Wish you good luck in your search. I'll be interested too to see what responses you get.

regards
rhen


----------



## howardbandy (12 June 2008)

Greetings --

Before you commit to Omnitrader, look at AmiBroker.  The download and trial version is fully functional (does not allow changes to be saved) and free.  The paid version is inexpensive and very powerful.

www.amibroker.com

Thanks,
Howard


----------



## mitta (12 June 2008)

howardbandy said:


> Greetings --
> 
> Before you commit to Omnitrader, look at AmiBroker.   The paid version is inexpensive and very powerful.
> 
> ...





Thanks howard and rhen for your responses, I will have a look at amibroker this weekend.  Mark


----------



## stevo (13 June 2008)

I used Omnitrader some years back. Although I am sure that many people find it useful I couldn't use it for trading so it fell into disuse. This scenario is probably common to many traders when it comes to software! 

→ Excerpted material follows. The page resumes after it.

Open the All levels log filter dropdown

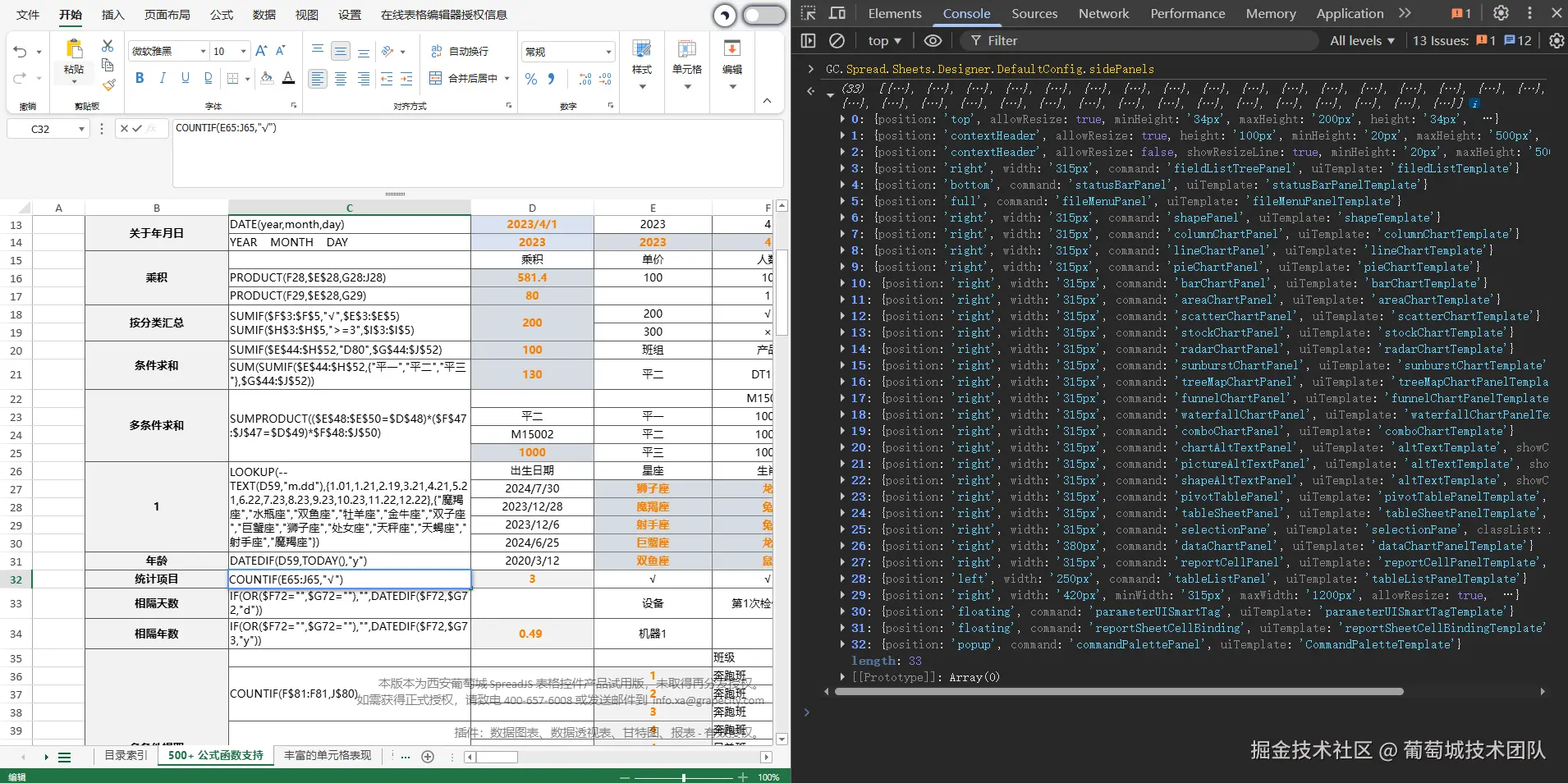(x=1362, y=40)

I much prefer Amibroker. It is very simple to put Guppy moving averages on a chart using Amibroker. It's the sort of software that a trader can use to draw some lines and flick through charts, or it can be fully automated - even placing the trades.

stevo


----------



## nizar (14 June 2008)

stevo said:


> It's the sort of software that a trader can use to draw some lines and flick through charts, or it can be fully automated - even placing the trades.




Hi Stevo,

Do you use the autotrade feature?
If not then why not.

And do you know which brokers are compatible? I wasn't aware that you can do autotrading for ASX stocks.


----------



## jersey10 (14 June 2008)

howardbandy said:


> Greetings --
> 
> Before you commit to Omnitrader, look at AmiBroker.  The download and trial version is fully functional (does not allow changes to be saved) and free.  The paid version is inexpensive and very powerful.
> 
> ...




If you download the trial version of amibroker, what data do you get?


----------



## rhen (14 June 2008)

jersey10 said:


> If you download the trial version of amibroker, what data do you get?

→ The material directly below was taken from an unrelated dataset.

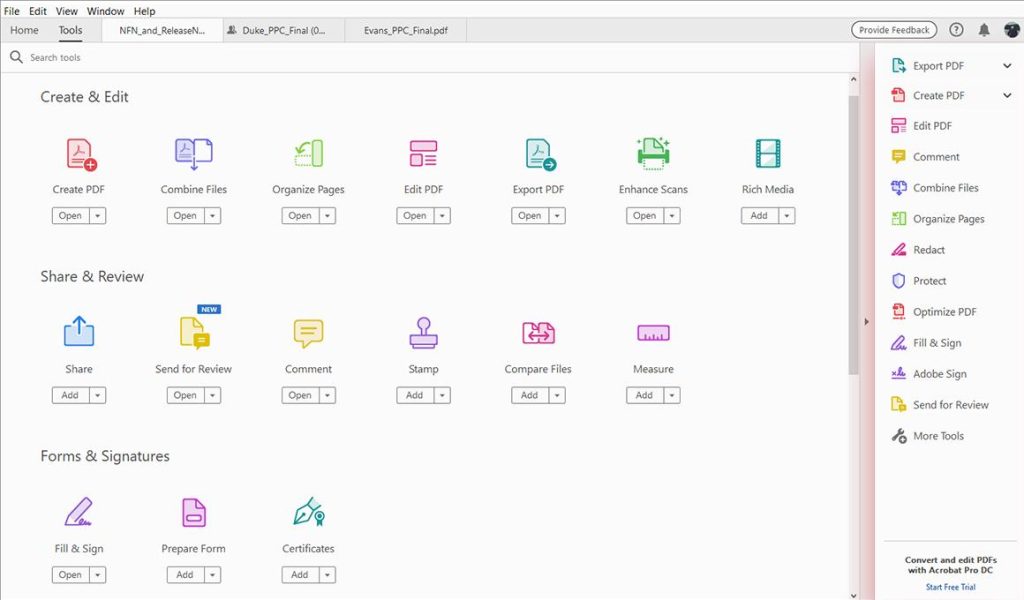Select the Compare Files icon
This screenshot has height=600, width=1024.
coord(537,332)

Good question and if you go to
http://www.amibroker.com/at/index.html

AmiBroker Auto-Trading interface for Interactive Brokers 1.1.1 Beta Read Me

July 6, 2006 19:28

THIS IS A BETA VERSION OF THE SOFTWARE. EXPECT BUGS !!!

AUTOMATIC TRADING BRINGS CERTAIN RISKS !
PLEASE TEST CAREFULLY YOUR CODE USING FIRST DEMO TWS AND THEN PAPER TRADING ACCOUNT !

AUTOMATIC TRADING INTEFACE IS INTENDED TO MAKE TRADING EASIER AND FASTER BUT IT IS NOT INTENDED TO BE RUN WITHOUT SUPERVISION.

DON'T LEAVE AUTOMATIC TRADING UNATTENDED AS CERTAIN CIRCUMSTANCES MAY OCCUR LIKE INTERNET FAILURE, SOFTWARE CRASH, ETC THAT MAY LEAD TO SERIOUS FINANCIAL LOSS.

Would guess this "works" for U.S., but for us?

regards
rhen


----------



## rub92me (15 June 2008)

nizar said:


> Hi Stevo,
> 
> Do you use the autotrade feature?
> If not then why not.
> ...



Nizar, I've played around with the autotrade interface between Amibroker and IB for a demo account. Works fine, regardless what market you want to trade. Obviously with all autotrade solutions you want an ironclad infrastructure before you would consider letting it run by itself without supervision.


----------



## bingk6 (16 June 2008)

nizar said:


> Hi Stevo,
> 
> Do you use the autotrade feature?
> If not then why not.
> ...





The API interface provided by IB will allow a trader to issue orders to any stock or derivates that he already has access to via TWS. In other words, if he has the necessary permissions in TWS to trade any instrument,  the API will offer him the same access.

I use the the autotrade feature because of the large number of orders that I need to process every day. A lot of my positions are initiated via STOP orders and a large number of these STOP orders are usually not triggered, meaning just a small number get through each day. For those that do not get through, the orders are automaticaly cancelled at close of business. It is possible that the setup may still be valid the following day, in which case the orders need to be resubmitted again. The API interface gives me the opportunity to submit and control a large number of orders/positions without the risk of typos and it forces me to trade according to my plan and the workload for me is constant irrespective of whether there are 50 positions or 5 positions.


----------